Neville is reluctant to tell Toby's story, and in the meantime Elinor agrees to join Tonks in helping to draw the patients there. Kit struggles through his surgery and recovery, slowly revealing to the reader, and finally to Paul, that Toby's cavalier attitude towards putting his men in danger by taking massive risks took his toll on Neville, and when he caught Toby having sex with a stable boy he reported him. His superior officer gave Toby a choice between court martial and 'doing the right thing', i.e. killing himself in No Man's Land and being labelled a hero.

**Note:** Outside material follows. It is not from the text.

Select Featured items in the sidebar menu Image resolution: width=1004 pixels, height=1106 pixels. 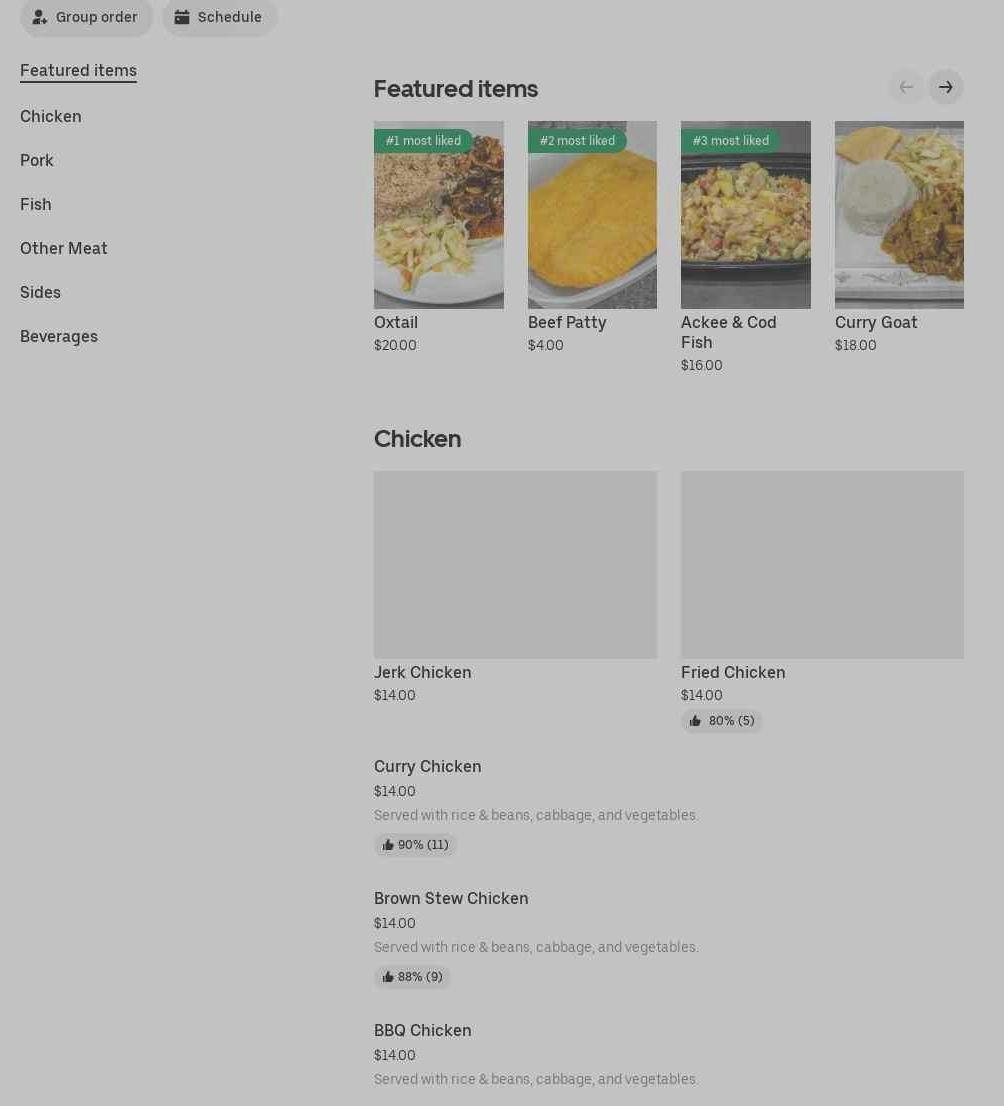78,70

Paul reluctantly tells Elinor about how her brother died, and is surprised that it brings her some peace. The Brookes sell the family home, further fragmenting them after Toby's death, and Elinor looks to her future as an artist.

== Characters ==
- Elinor Brooke - A painter, graduate of Slade, major character in Life Class
- Paul Tarrant - A painter from the North, major character in Life Class
- Kit Neville - A painter, also a peer of Elinor and Paul's from Slade. He is a highly disagreeable and arrogant figure. He was a stretcher-bearer for Toby Brooke before being wounded and horrifically disfigured in the face.
- Henry 'Harry' Tonks - Fine Arts professor at Slade, a real-life figure, partially fictionalised for the novel.
- Toby Brooke - Elinor's brother
- Catherine - Elinor's best friend at Slade. She has German ancestry and has been persecuted during the War as a result.
- Harold Gillies - Medical officer and surgeon at The Queen's Hospital. A real-life figure who is considered to be the father of plastic surgery
- Rachel Brooke - Elinor and Toby's older sister
- Mr and Mrs Brooke - Elinor, Toby and Rachel's parents. They are estranged, but will not admit it in polite society. Mrs Brooke has a strained relationship with Elinor because of her non-conformity.

== Critical reception ==
Lee of The Guardian says: "Barker makes us see, with steadiness and without sensationalism, the men with no eyes, the men with no mouths, the men with no jaws, men whose tongues stick out through holes in their cheeks, men who are being patched up and operated on "and sent on their way with whatever the surgeons had managed to supply by way of a face".
Lee also notes Barker's frequent return to T.S. Eliot's The Waste Land as a touchstone for the First World War. ("the wound and the wasteland are the same thing. They aren't metaphors for each other, it's closer than that.")

The Telegraph stated that the prose style "remains fresh, humanely business-like, crisp and unsentimental. Images are scrupulously vivid, and the plot has real momentum." In the Times Literary Supplement, Mark Bostridge pointed out that the novel as whole owes much to the work of Vera Brittain, and that the fate of Toby Brooke, who killed himself rather than face a court-martial for homosexuality, is clearly based on what has been uncovered by Bostridge about the death of Vera Brittain's brother Edward Brittain, though Barker's novel does not acknowledge the source of the story.